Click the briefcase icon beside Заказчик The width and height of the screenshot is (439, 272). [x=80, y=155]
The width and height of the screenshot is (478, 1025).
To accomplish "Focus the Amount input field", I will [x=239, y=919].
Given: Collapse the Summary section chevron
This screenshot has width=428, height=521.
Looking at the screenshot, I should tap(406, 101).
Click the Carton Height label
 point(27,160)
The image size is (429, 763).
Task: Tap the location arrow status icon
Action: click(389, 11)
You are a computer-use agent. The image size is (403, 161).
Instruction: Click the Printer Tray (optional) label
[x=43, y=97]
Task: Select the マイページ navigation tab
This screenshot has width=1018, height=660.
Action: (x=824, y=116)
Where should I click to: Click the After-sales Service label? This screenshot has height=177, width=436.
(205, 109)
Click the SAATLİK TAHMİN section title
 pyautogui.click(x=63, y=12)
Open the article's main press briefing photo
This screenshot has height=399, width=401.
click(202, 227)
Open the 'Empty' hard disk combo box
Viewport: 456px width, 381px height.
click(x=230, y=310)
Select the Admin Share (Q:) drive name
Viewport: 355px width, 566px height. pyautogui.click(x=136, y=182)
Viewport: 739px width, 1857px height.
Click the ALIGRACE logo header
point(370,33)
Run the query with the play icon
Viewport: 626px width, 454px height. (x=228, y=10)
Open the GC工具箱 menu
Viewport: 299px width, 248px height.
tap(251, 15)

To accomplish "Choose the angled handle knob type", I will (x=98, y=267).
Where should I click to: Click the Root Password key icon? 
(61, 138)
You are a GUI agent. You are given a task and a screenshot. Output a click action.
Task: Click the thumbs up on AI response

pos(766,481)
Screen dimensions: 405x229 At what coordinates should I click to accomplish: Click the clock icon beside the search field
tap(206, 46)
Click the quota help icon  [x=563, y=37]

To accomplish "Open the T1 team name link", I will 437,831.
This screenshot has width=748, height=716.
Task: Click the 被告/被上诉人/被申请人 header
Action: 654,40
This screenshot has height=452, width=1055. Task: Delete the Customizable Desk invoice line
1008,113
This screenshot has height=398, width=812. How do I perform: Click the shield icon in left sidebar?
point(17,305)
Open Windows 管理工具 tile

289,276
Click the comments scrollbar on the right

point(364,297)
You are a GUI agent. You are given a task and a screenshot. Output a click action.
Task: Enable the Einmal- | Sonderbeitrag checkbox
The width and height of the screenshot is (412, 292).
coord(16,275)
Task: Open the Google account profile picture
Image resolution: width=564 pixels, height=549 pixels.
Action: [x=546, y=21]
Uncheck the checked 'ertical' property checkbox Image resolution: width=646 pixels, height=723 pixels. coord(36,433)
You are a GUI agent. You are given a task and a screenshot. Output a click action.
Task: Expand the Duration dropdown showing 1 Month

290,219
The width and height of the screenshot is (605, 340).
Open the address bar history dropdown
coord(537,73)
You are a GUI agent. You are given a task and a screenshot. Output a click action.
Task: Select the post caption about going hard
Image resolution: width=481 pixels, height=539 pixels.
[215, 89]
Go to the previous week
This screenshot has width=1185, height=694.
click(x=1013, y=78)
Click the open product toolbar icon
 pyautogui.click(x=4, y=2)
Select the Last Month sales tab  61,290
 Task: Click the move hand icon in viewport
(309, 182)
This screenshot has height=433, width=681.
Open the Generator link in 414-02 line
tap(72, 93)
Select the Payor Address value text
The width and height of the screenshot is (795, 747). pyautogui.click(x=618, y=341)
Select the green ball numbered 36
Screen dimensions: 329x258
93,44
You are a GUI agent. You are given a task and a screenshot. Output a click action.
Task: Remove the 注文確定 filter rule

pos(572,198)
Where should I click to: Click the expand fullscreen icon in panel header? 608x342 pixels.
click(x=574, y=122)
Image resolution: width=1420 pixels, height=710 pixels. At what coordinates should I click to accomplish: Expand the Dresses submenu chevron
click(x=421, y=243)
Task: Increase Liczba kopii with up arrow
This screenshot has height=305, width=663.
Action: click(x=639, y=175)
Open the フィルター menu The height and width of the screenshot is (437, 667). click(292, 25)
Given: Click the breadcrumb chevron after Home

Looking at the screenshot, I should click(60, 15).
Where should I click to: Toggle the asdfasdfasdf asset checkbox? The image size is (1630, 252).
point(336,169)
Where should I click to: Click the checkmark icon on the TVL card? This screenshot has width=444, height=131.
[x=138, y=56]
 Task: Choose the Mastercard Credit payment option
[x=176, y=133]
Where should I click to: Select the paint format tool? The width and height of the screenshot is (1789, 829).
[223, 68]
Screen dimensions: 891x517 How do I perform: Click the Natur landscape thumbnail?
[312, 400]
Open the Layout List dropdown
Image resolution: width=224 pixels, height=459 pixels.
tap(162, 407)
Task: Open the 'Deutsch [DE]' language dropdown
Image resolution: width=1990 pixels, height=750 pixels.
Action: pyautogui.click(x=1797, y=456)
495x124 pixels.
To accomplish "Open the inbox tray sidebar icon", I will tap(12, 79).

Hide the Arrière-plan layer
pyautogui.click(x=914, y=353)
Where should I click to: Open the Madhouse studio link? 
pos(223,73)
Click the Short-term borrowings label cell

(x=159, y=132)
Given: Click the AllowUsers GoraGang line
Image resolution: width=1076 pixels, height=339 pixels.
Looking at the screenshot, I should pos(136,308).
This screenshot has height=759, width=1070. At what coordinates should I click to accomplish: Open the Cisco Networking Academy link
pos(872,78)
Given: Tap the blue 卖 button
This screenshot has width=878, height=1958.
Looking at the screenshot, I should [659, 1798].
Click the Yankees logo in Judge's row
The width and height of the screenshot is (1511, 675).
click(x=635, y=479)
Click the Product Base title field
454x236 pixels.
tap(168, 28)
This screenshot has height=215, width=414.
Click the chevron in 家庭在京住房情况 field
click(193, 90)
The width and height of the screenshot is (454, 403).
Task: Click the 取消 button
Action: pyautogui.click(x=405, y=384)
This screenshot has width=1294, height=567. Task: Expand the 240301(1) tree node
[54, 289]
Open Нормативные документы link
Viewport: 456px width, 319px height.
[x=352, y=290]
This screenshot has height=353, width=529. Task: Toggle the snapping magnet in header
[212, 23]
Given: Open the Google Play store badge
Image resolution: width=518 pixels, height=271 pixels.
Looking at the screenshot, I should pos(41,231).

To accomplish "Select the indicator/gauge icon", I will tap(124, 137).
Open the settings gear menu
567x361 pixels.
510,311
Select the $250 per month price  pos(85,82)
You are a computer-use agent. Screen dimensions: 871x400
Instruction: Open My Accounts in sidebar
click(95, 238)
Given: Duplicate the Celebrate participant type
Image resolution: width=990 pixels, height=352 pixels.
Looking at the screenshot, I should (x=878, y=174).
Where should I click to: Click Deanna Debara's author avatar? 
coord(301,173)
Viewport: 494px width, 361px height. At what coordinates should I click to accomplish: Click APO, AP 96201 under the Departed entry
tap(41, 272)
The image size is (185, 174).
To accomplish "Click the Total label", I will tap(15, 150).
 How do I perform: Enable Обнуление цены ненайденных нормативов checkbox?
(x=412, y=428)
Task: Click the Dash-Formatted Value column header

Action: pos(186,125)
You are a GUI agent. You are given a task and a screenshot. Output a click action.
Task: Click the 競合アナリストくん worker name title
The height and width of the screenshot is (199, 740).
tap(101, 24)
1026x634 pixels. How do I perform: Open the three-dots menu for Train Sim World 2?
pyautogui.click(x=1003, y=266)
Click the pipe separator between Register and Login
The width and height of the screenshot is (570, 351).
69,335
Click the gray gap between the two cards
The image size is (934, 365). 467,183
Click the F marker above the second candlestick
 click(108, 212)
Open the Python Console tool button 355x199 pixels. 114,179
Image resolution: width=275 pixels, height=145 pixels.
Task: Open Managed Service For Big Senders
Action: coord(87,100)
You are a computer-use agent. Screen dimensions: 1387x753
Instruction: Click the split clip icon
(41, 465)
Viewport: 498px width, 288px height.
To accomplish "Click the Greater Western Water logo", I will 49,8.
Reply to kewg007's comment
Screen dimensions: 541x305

☆ ☆ ☆ ☆

# About this task
In the listing above, find the line holding "Image resolution: width=564" and the line holding "This screenshot has height=433, width=681.", then output those two lines and every line between them exactly.

# Result of this exercise
Image resolution: width=564 pixels, height=549 pixels.
Action: [x=546, y=21]
Uncheck the checked 'ertical' property checkbox Image resolution: width=646 pixels, height=723 pixels. coord(36,433)
You are a GUI agent. You are given a task and a screenshot. Output a click action.
Task: Expand the Duration dropdown showing 1 Month

290,219
The width and height of the screenshot is (605, 340).
Open the address bar history dropdown
coord(537,73)
You are a GUI agent. You are given a task and a screenshot. Output a click action.
Task: Select the post caption about going hard
Image resolution: width=481 pixels, height=539 pixels.
[215, 89]
Go to the previous week
This screenshot has width=1185, height=694.
click(x=1013, y=78)
Click the open product toolbar icon
 pyautogui.click(x=4, y=2)
Select the Last Month sales tab  61,290
 Task: Click the move hand icon in viewport
(309, 182)
This screenshot has height=433, width=681.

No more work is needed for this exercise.